----- Materials provided

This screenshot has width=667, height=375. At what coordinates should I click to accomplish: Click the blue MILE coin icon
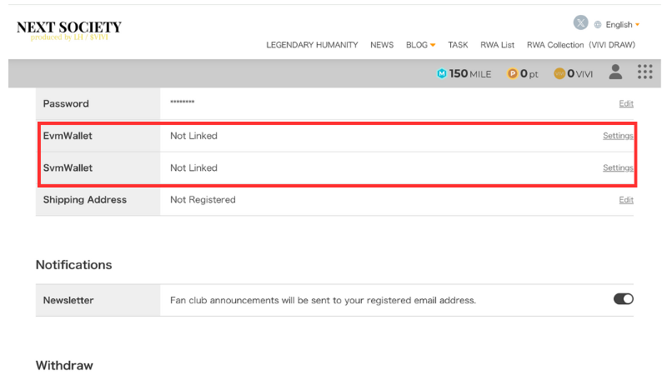click(x=442, y=73)
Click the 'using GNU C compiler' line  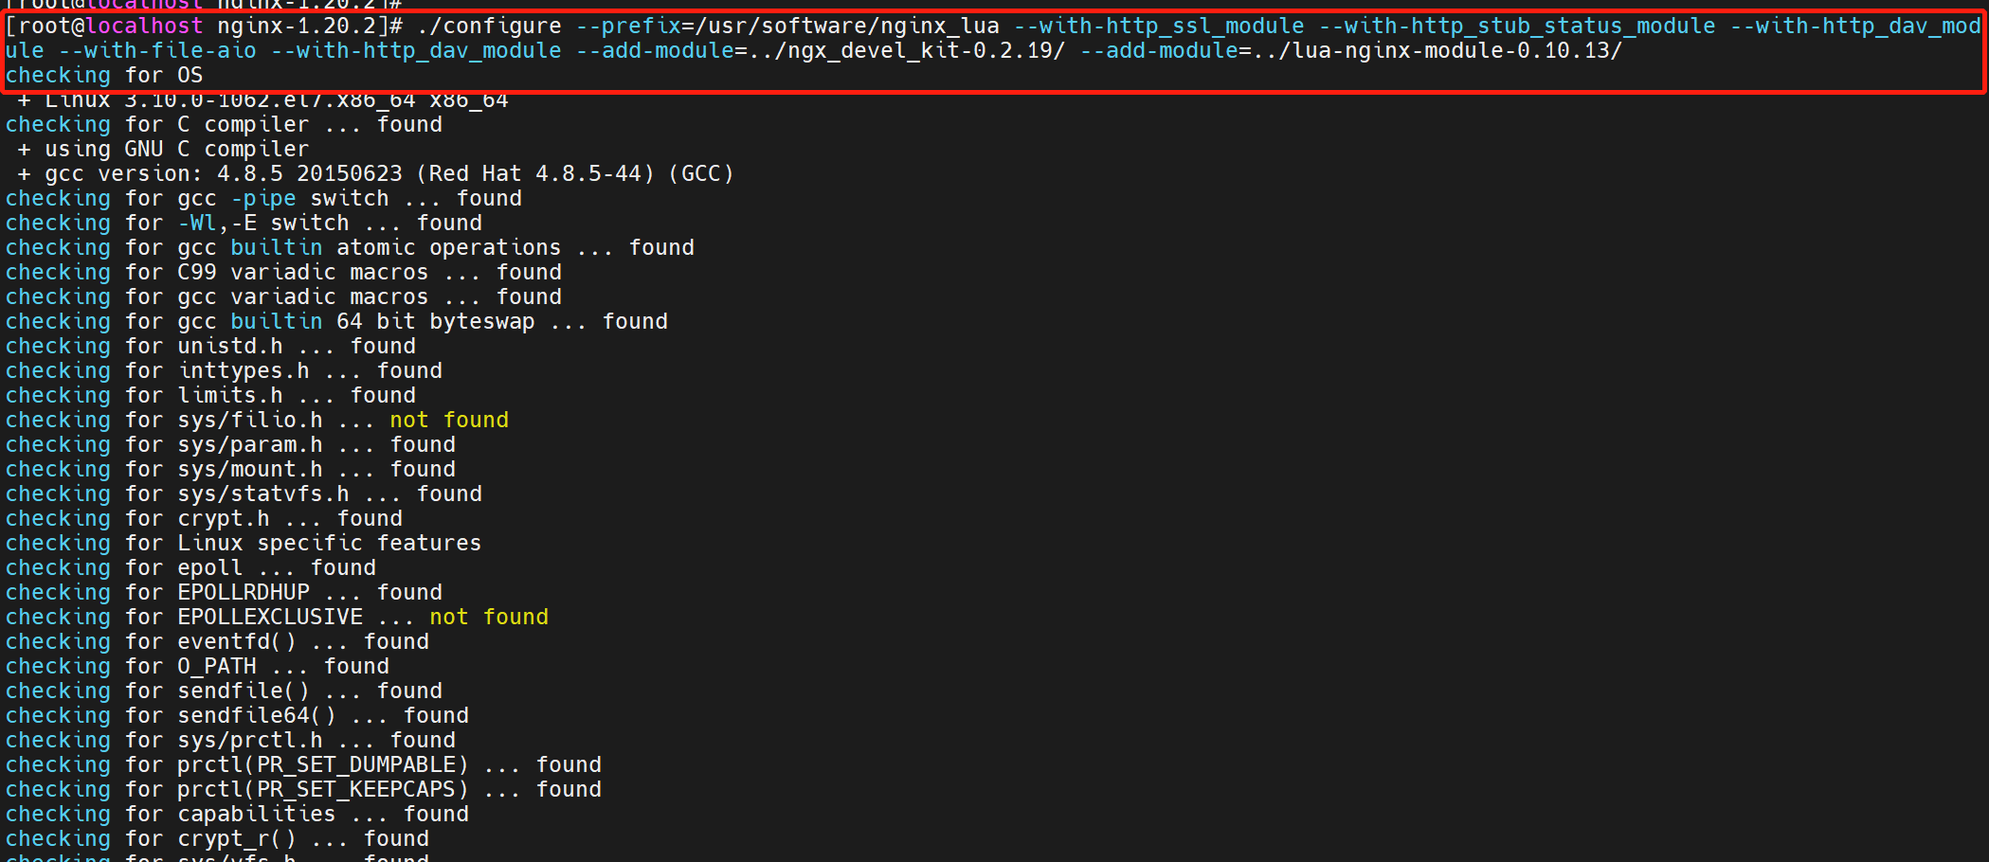pos(163,150)
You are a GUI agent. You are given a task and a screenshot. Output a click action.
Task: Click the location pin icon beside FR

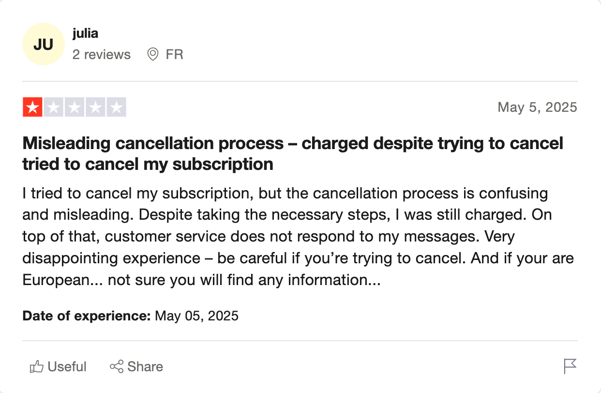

----------

=== Instructions for the task ===
Starting at the line with "You are a GUI", write out every line exactly through the final line of the records above, both included, and skip the pictures.

=== Answer section ===
You are a GUI agent. You are given a task and a screenshot. Output a click action.
Task: Click the location pin icon beside FR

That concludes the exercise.